He also values loyalty far more than integrity, which he learnt from his mentor, Roy Cohn, the utterly amoral New York lawyer and fixer who taught him the power of doubling down in the face of any allegation of impropriety and never admitting defeat. “Where’s my Roy Cohn?” Trump famously asked early in his presidency, after FBI director James Comey and attorney-general Jeff Sessions had refused to put loyalty to Trump ahead of the law, or even standard departmental procedures. Both were subsequently fired by Trump.


Most of this has been known about Trump since his ghostwritten book, The Art of the Deal, was released in 1987. But a passage from the book assumes greater weight now that Trump is president, not to mention in the midst of an impeachment trial. In the passage, Trump compares Cohn with “the hundreds of ‘respectable’ guys who make careers out of boasting about their uncompromising integrity but have absolutely no loyalty.” As Poniewozik notes, the implication is not just that loyalty outranks integrity but that integrity is never really genuine. “It’s just a put-on that phonies ‘boast about’ to make themselves look good while they stab you in the back.”

The corrosive effect of a reality TV view of the world and of Trump’s bullying of public discourse can be seen, Poniewozik writes, in the treatment of two phrases beloved of conservatives, “bleeding heart” and “virtue signalling.” In the Nixon era, conservatives at least acknowledged that bleeding-heart liberals were moved by genuine feelings. When Trumpian conservatives use the term “virtue signalling” they are implying that liberals are fakes and, in reality, no one is virtuous. When the administration provoked outrage in 2018 by separating undocumented families at the US–Mexico border and imprisoning their children, Trump’s former campaign manager, Corey Lewandowski, responded on Fox News by mocking as a crybaby a Democrat strategist concerned about a child with Down syndrome separated from her mother.

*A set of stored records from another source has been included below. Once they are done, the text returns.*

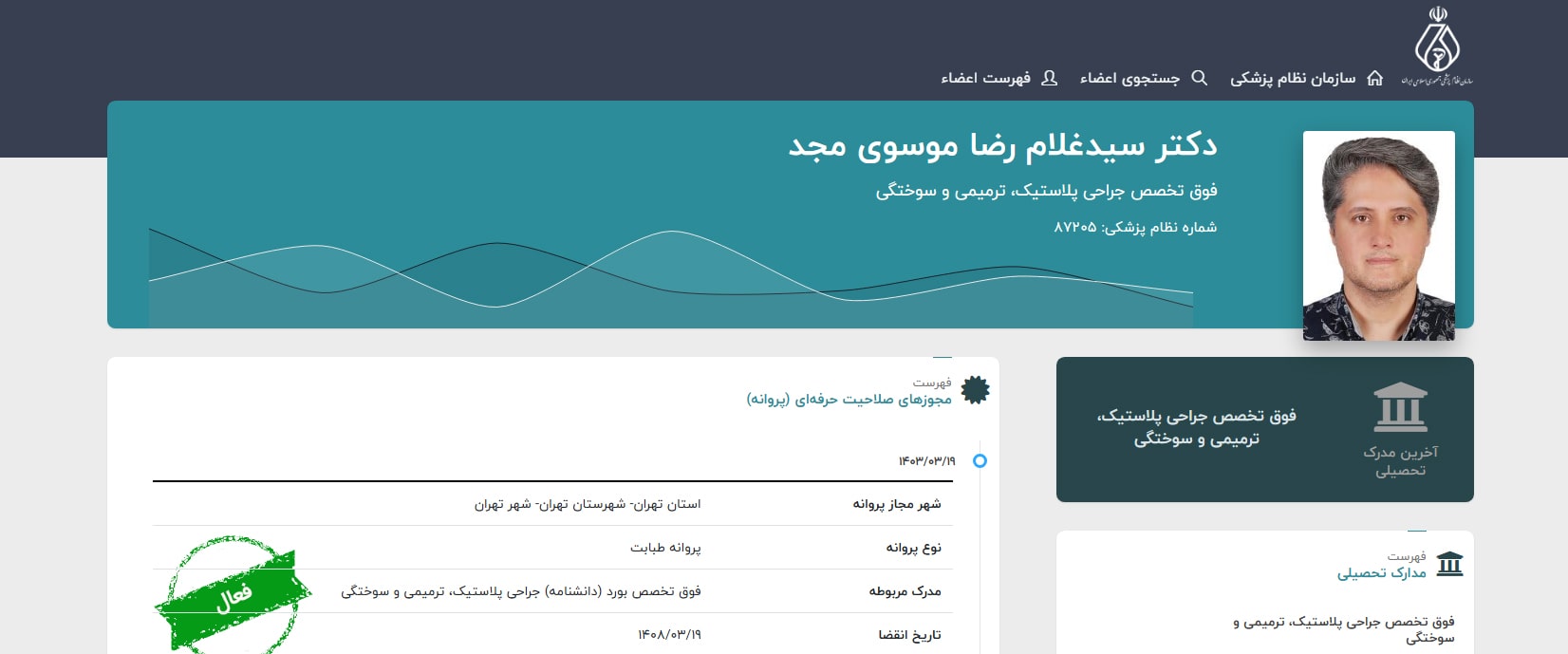Click the magnifier search icon
The height and width of the screenshot is (654, 1568).
pyautogui.click(x=1200, y=78)
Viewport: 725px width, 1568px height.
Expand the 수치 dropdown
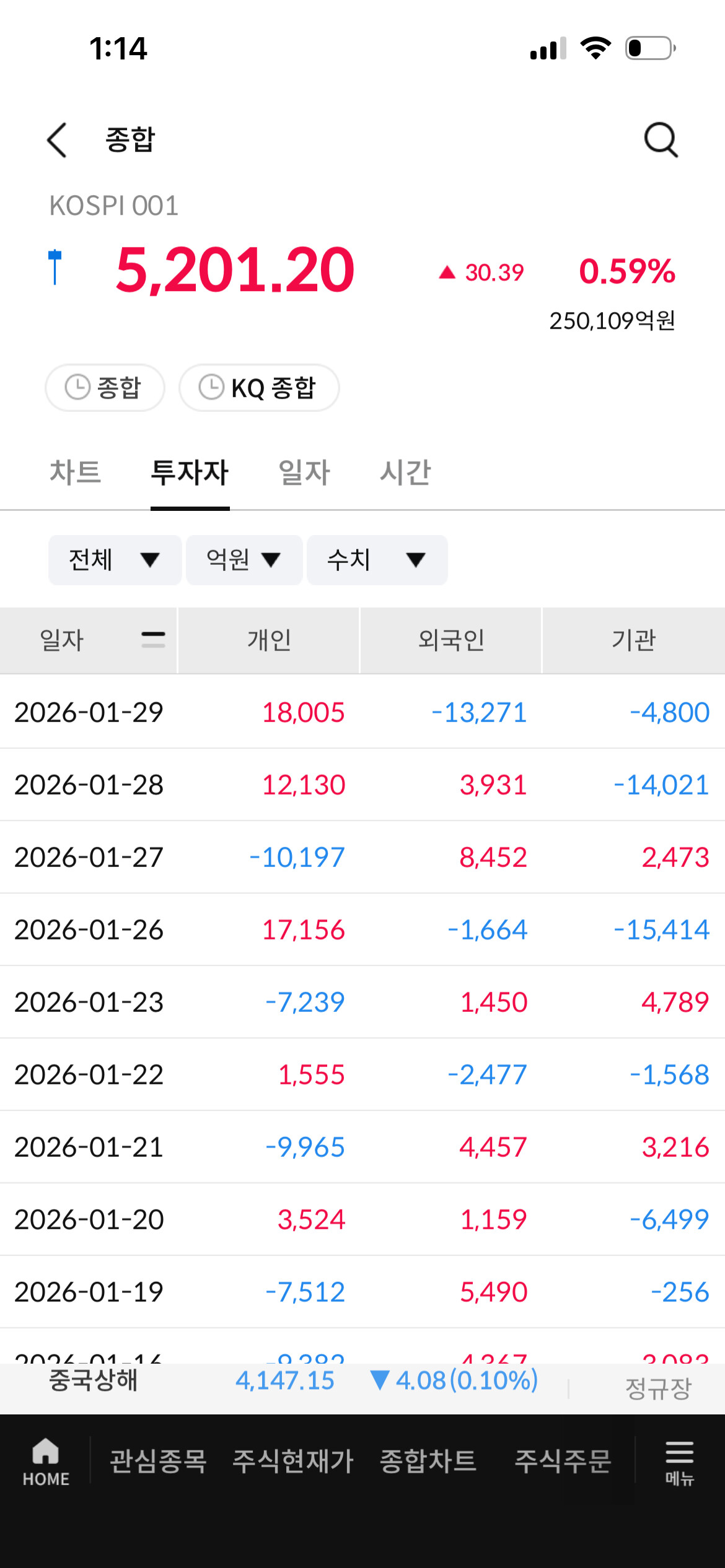377,560
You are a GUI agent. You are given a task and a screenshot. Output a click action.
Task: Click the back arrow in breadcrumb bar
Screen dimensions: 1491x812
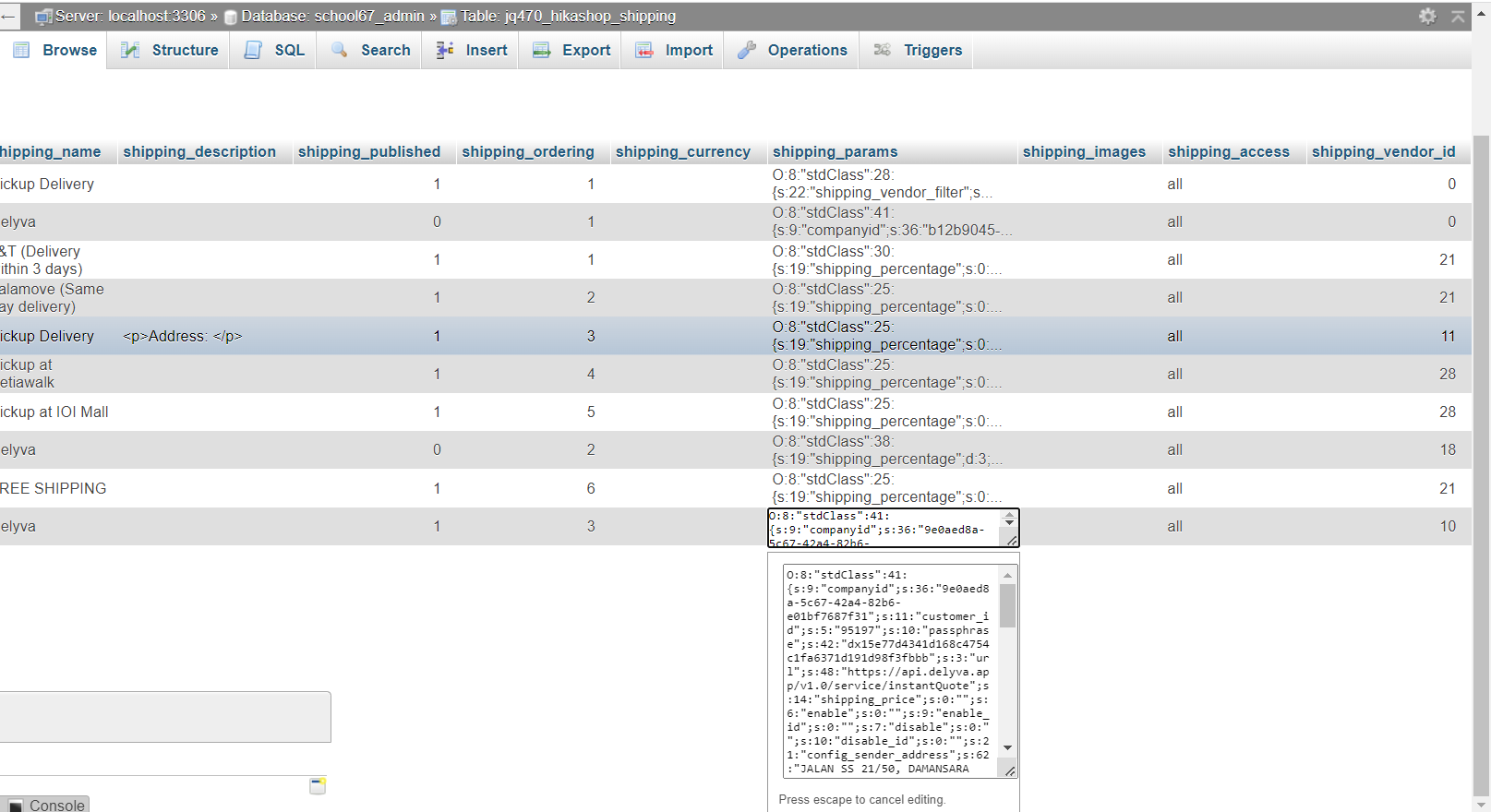click(x=8, y=17)
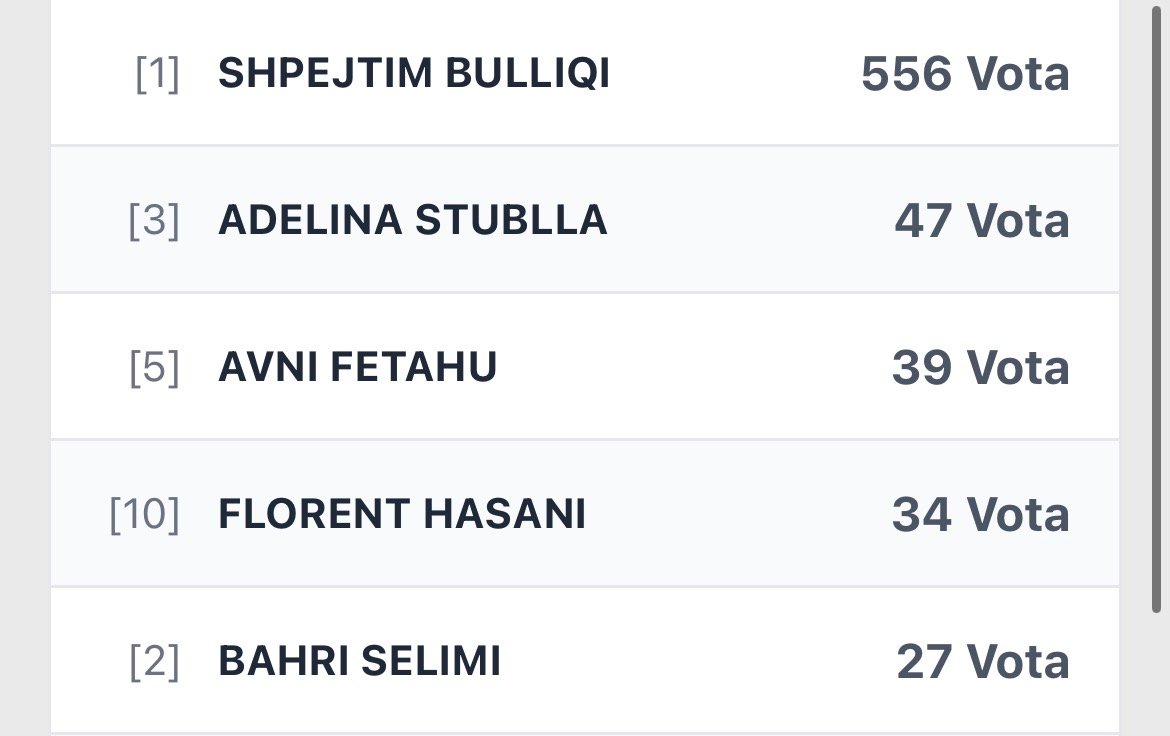Open AVNI FETAHU candidate entry
Image resolution: width=1170 pixels, height=736 pixels.
pos(357,367)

Similarly corrosive of the institutions of government was the way Trump controlled the nomination hearings for the Supreme Court in the style of a network TV executive. When Christine Blasey Ford appeared before the nationally televised hearings in 2018 and accused nominee Brett Kavanaugh of having sexually assaulted her when they were high school students, Trump immediately saw how persuasive her testimony appeared on television. He compared it unfavourably, Poniewozik writes, with Kavanaugh’s earlier appearance on the Fox network where the nominee appeared meek and respectful of women. Kavanaugh got the message and responded heatedly to Ford’s allegations, his face red and twisted with rage. When this divisive, undignified performance worked, Trump tweeted his “review”: “Judge Kavanaugh showed America exactly why I nominated him.”

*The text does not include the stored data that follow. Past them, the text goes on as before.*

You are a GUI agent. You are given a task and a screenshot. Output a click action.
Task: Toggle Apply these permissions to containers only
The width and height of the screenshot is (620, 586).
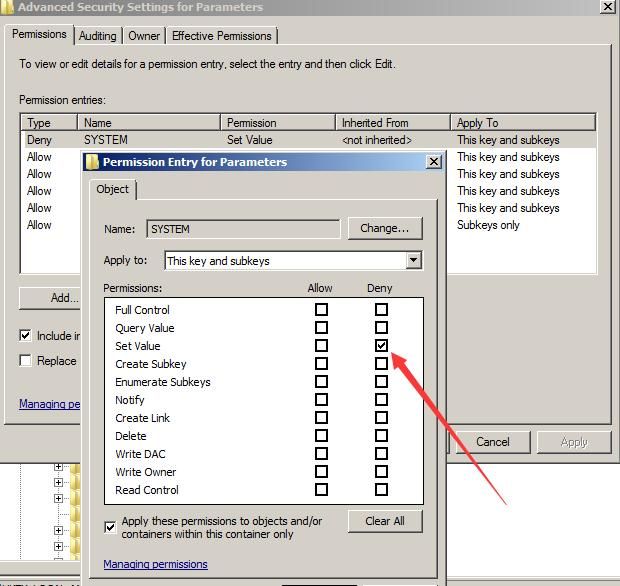(110, 527)
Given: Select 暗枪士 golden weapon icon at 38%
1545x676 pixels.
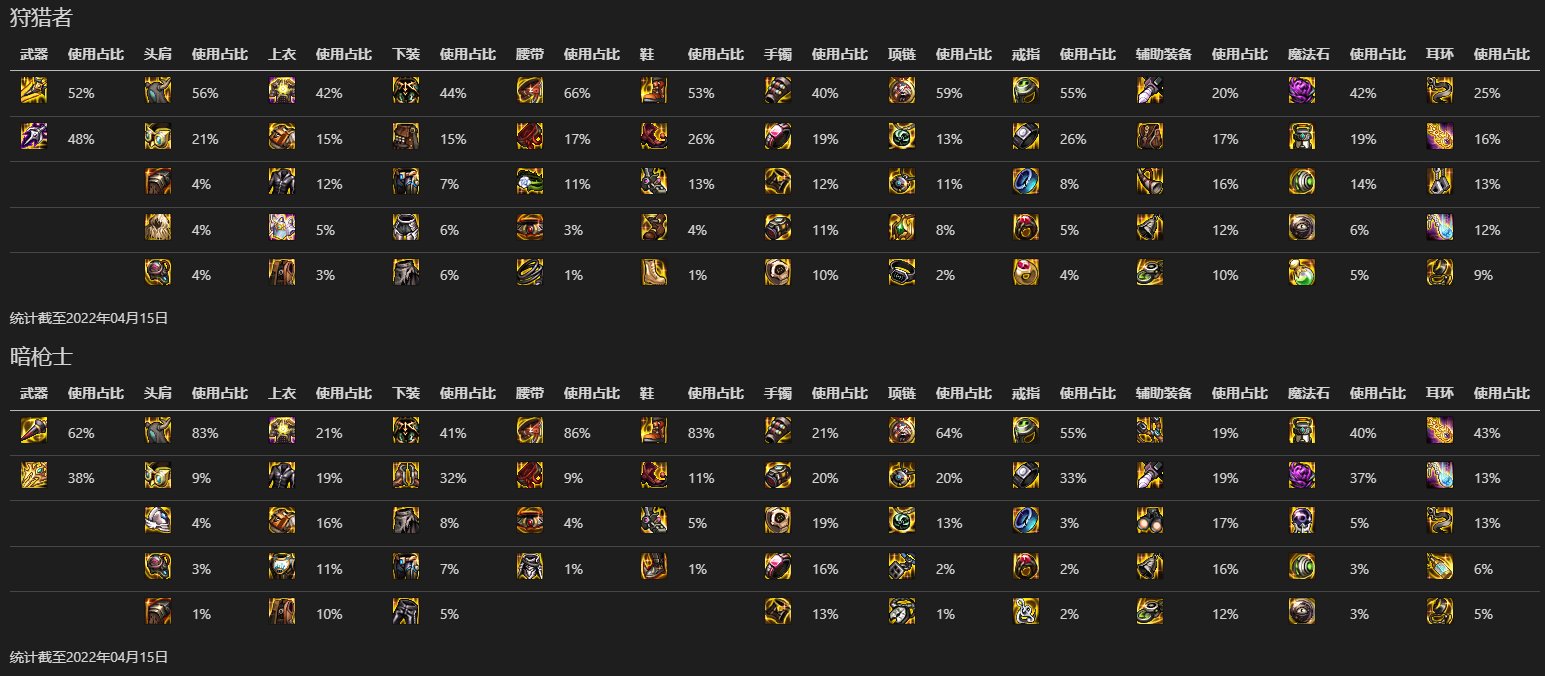Looking at the screenshot, I should pyautogui.click(x=34, y=476).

Add to “corrosive” the word “chaotic,” probably the term most commonly used to describe the Trump administration. Its roots can be traced to The Apprentice, in which the key scene of each episode was the gathering of contestants in a boardroom that “oozes cigar-club masculinity.” There, each would attempt to persuade Trump not to utter his barked catchphrase, “You’re fired!” What had happened during the program’s “challenges” might or might not influence Trump; now, it was mainly about “attempting to commune with the mind of Trump, to anticipate his moods and needs. There is no long-term strategy, only the moment.” As has become increasingly clear from the veritable pile-up of administration leaders and aides who’ve left or been deep-sixed since 2017, the mock boardroom was a blueprint for his government — a “dogpile of competitors, cronies and relatives throttling one another daily for survival,” according to Poniewozik.

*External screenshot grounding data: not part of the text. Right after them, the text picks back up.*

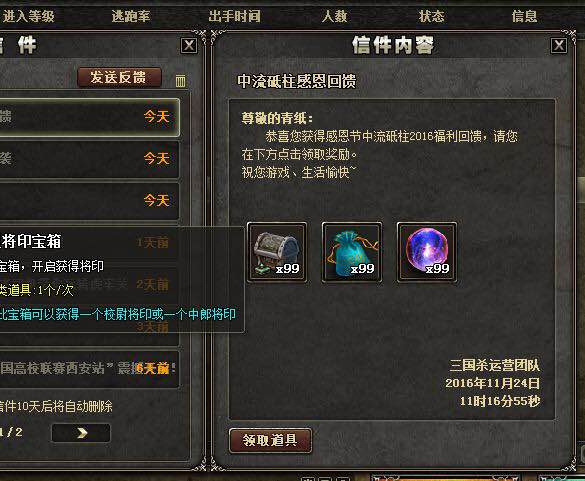585x481 pixels.
Task: Click the 中流砥柱感恩回馈 mail title
Action: coord(297,81)
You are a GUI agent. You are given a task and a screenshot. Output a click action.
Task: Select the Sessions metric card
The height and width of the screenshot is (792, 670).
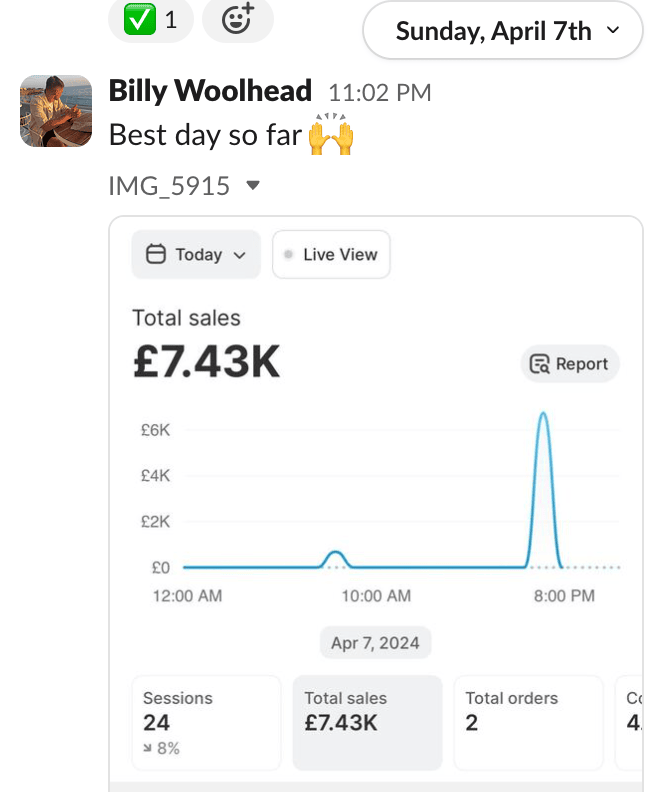[x=206, y=722]
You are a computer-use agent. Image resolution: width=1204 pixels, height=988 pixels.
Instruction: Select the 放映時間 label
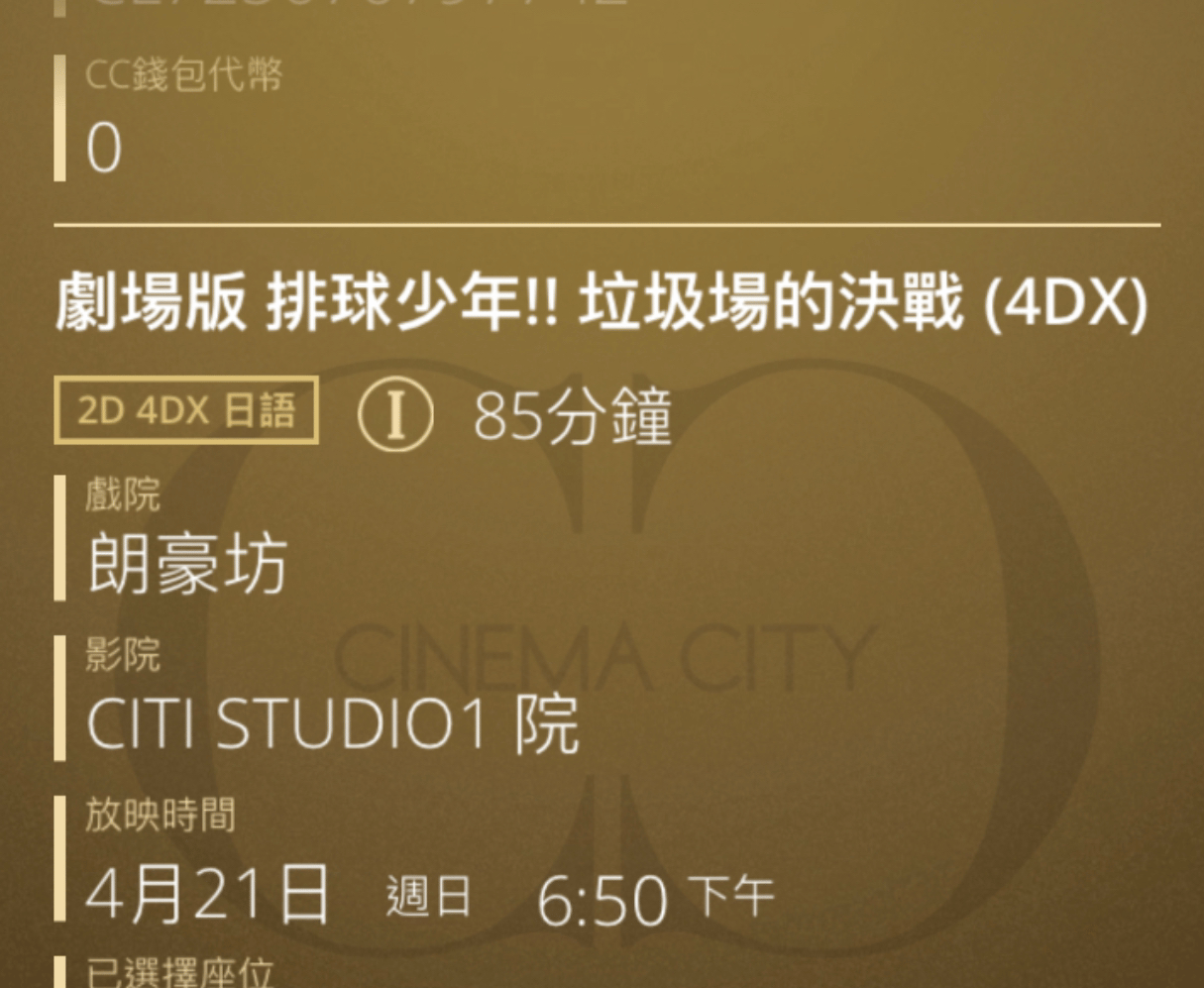tap(161, 816)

There’s one more important televisual element to be noted in the Trump–television symbiosis: professional wrestling. It is well known that in 2017 Trump tweeted a video of himself at a World Wrestling Entertainment event pummelling what looked like a man with a CNN logo superimposed on his head — a message about as subtle as the blows he rained down. Less well known is that Trump has been in the WWE hall of fame since 2013 for his “Battle of the Billionaires” match (which he won, of course) with WWE owner Vince McMahon, from which the mocked-up video was taken. Apart from his love of hyped, gaudy spectacle, Trump has drawn from the world of pro wrestling a mode of public engagement that has paid rich dividends. Pro wrestling winks at what is real and what is fake. “Kayfabe,” the term used in the industry, means the matches may be fake (or, more accurately, carefully scripted and choreographed) but the rivalries between wrestlers are treated as real.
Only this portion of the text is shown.